One who is offended by another’s assessment of their life choices indicates a degree of insecurity in those choices. In contrast, anyone who is truly confident in their choices and beliefs, their conscience will insulate from even the harshest of words. A snapshot of my life reveals a series of career and life choices that many in modern culture, the media and even my old circle of friends today publicly revile: lawyer, government employee, executive in the military-industrial complex, political and social conservative and Christian. I’ve been unfriended occasionally on social media, but have never unfriended anyone. I feel that every individual deserves respect and a fair hearing on their beliefs, if they choose to share them.
But we live in a society that’s much different than the one I knew as a child and young man. My home was a safe place – but the outside world (my neighborhood, my school, my places of employment) all were jungles that I had to learn to deal with or be labeled a mama’s boy.
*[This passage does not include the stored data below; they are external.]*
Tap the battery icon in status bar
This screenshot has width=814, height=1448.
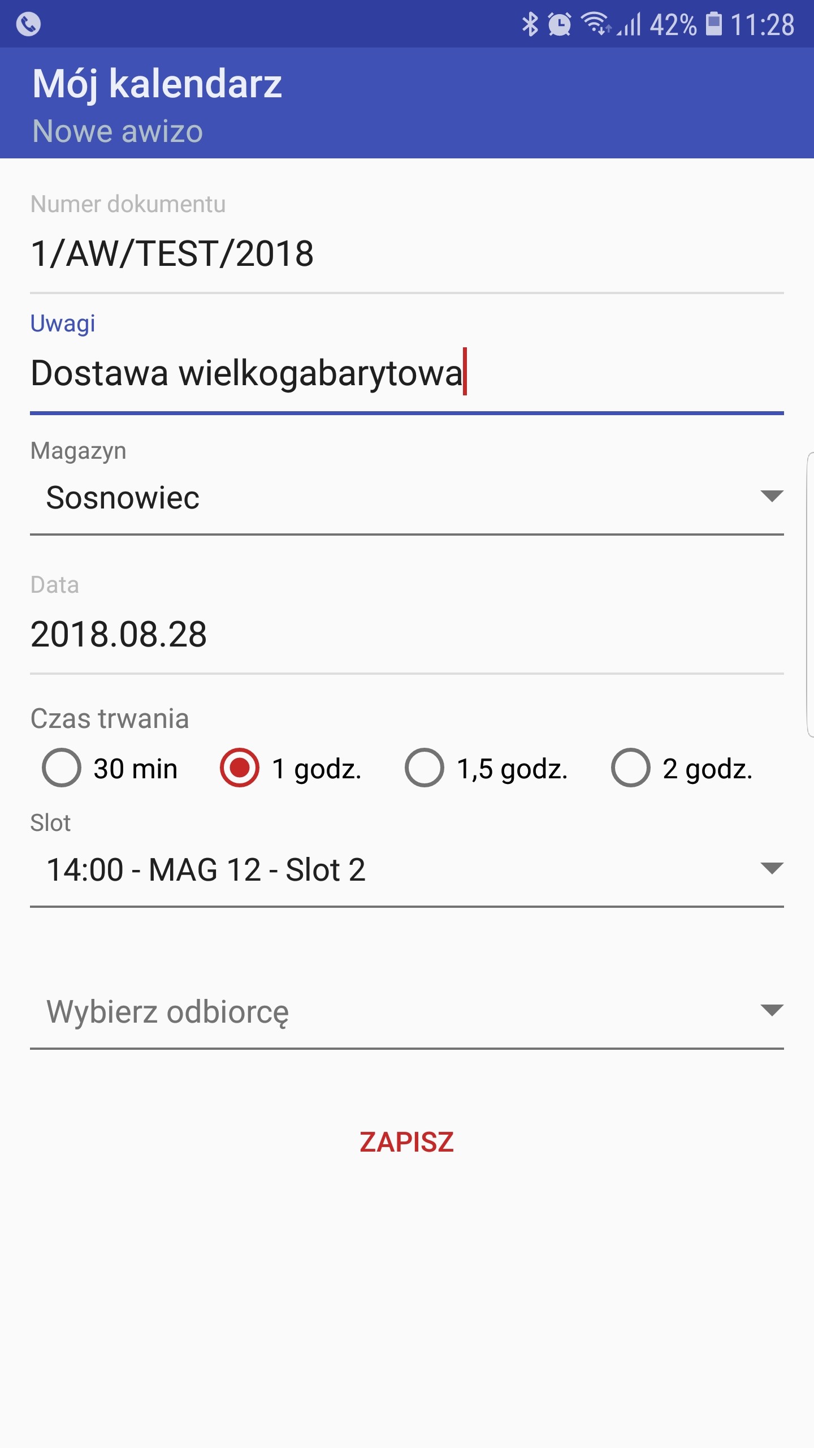(x=714, y=24)
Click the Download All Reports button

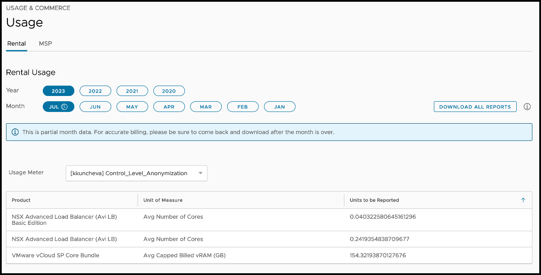point(475,107)
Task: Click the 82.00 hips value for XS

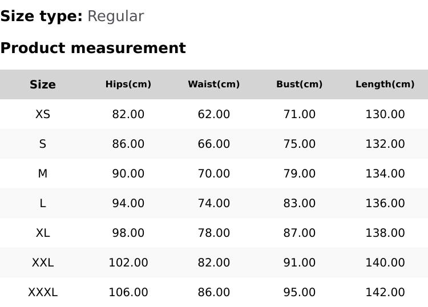Action: click(128, 114)
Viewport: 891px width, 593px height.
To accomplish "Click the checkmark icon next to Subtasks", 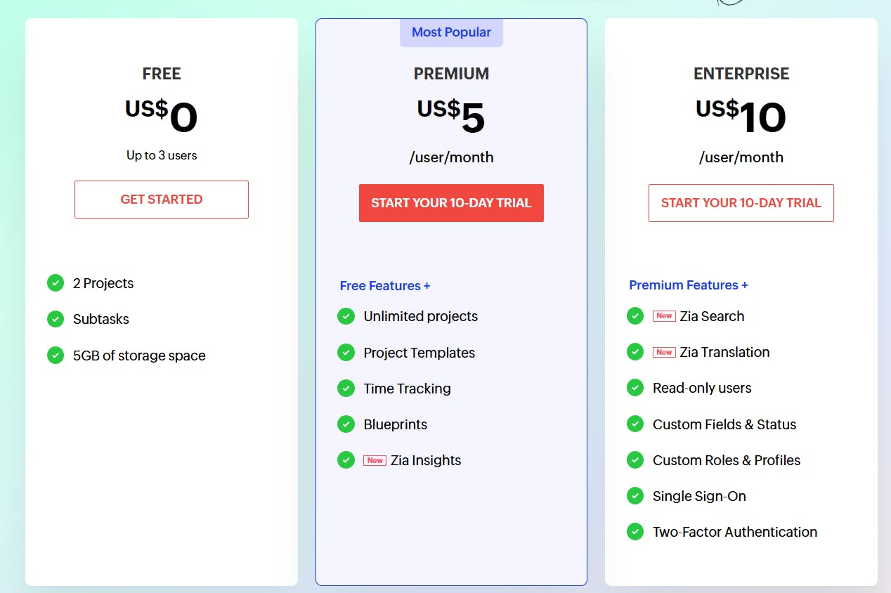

Today society tries to over-protect young people (with the odd exception of the most innocent of all, the unborn child), and demands the creation of “safe zones,” castigating anyone who violates those zones. The result: a society of new entrants into the adult population easily offended and unable to deal with even the most basic of challenges that life will inevitably throw their way.
This is evidenced every day across social media. The adult world is not as nurturing as the one that protected these young people in the classroom, so when they freely express their views about life in the public domain, expecting others will agree with them, they get a rude awakening. Few know how to respectfully respond to those who hold contrary opinions nor how to deal with even the most modest critiques of their own life choices and beliefs.
Whatever a person’s beliefs and choices, if sincerely held, there’s no reason to be offended by another who professes a contrary opinion, and there’s no need to justify yours to them – though plenty of valid reasons to explain them.